São acusados do crime de fraude fiscal qualificada. DCIAP diz que "ficou indiciado que, em 2015, os arguidos (...) conceberam e executaram um esquema destinado a criar artificialmente prejuízos fiscais em associação do Grupo Berardo, com o objetivo de os deduzir indevidamente a lucros tributáveis em exercícios futuros”.

Joe Berardo
Joe Berardo Nuno Veiga / Lusa
12:47

Joe Berardo e outros três arguidos, incluindo o advogado e o filho do empresário, assim como uma entidade coletiva terão lesado o Estado, em sede de IRC do ano de 2017, em cerca de 140 mil euros.
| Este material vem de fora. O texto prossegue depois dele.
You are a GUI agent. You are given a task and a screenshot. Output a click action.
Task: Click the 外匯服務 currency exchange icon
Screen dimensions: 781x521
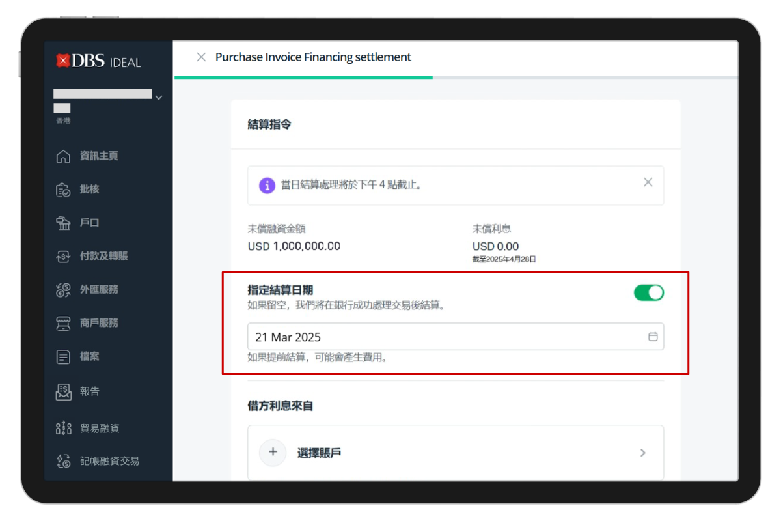click(63, 290)
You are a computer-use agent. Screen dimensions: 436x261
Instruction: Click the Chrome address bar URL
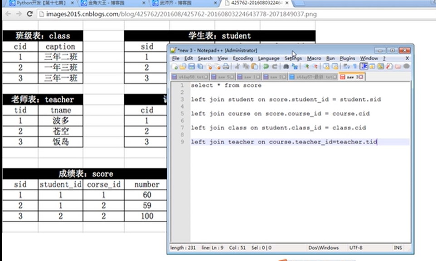(181, 14)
Foram nesta terça-feira, 17 de março, acusados pelo Ministério Público (MP) do crime de fraude fiscal qualificada, segundo uma nota publicada pelo Departamento Central de Investigação e Ação Penal (DCIAP).

O DCIAP conclui, segundo informação extraída do processo publicamente conhecido por “Processo Berardo”, que “ficou indiciado que, em 2015, os arguidos, agindo em comunhão de esforços e de intentos, conceberam e executaram um esquema destinado a criar artificialmente prejuízos fiscais em associação do Grupo Berardo, com o objetivo de os deduzir indevidamente a lucros tributáveis em exercícios futuros”.
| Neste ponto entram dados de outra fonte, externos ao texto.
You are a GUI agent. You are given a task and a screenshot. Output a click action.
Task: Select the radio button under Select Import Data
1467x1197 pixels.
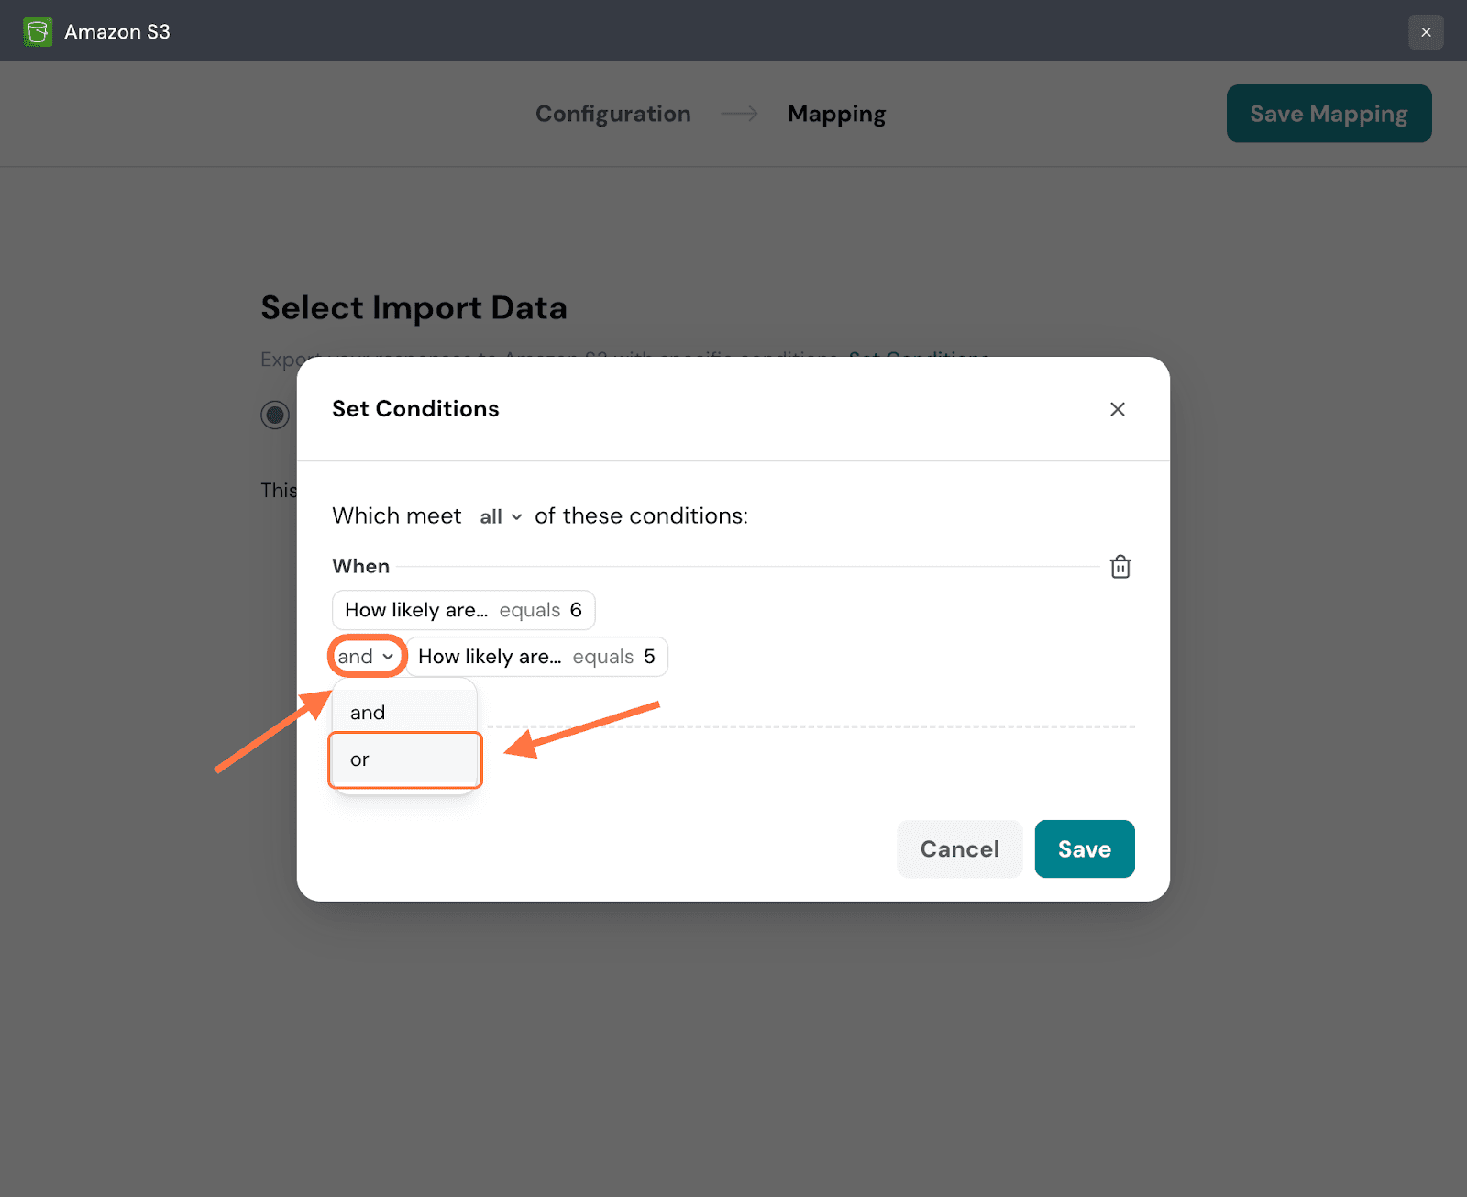coord(275,415)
Entre os arguidos contam-se Joe Berardo, o filho Renato Berardo, o advogado André Luiz Gomes e Sofia Chaves Catarino, bem como a entidade Associação de Coleções, segundo despacho citado .

Diz o DCIAP que, tendo em conta o historial da atividade da Associação de Coleções, em 2011, os arguidos “fizeram a referida associação adquirir a outra sociedade do Grupo Berardo, a totalidade das ações da sociedade espanhola e crédito de suprimentos que sobre esta detinha a sociedade vendedora”.

Mais tarde, “em agosto de 2015, através de um negócio sem qualquer racionalidade económica, fizeram a referida associação ceder essas mesmas ações e crédito a uma sociedade estrangeira por si controlada, com o exclusivo propósito de artificialmente gerar naquela menos-valias de cerca de cinco milhões de euros, o que conseguiram”.

Já depois, em 2017, “a referida associação passou a explorar o Jardim Tropical Monte Palace e a receber as receitas respetivas”.

A acusação deduz ainda que “aquando da apresentação da declaração de IRC de 2017 da referida associação, face ao substancial incremento de receitas gerado pela exploração do Jardim Tropical Monte Palace, os arguidos asseguraram-se que, na mesma, eram deduzidos prejuízos fiscais por conta dessa menos-valia que lhes permitiriam omitir o pagamento de 140.358,24 euros em sede de IRC”.

Joe Berardo já tinha sido acusado no verão de 2025 pelo MP de um crime de burla qualificada, num outro processo relacionado com esta investigação.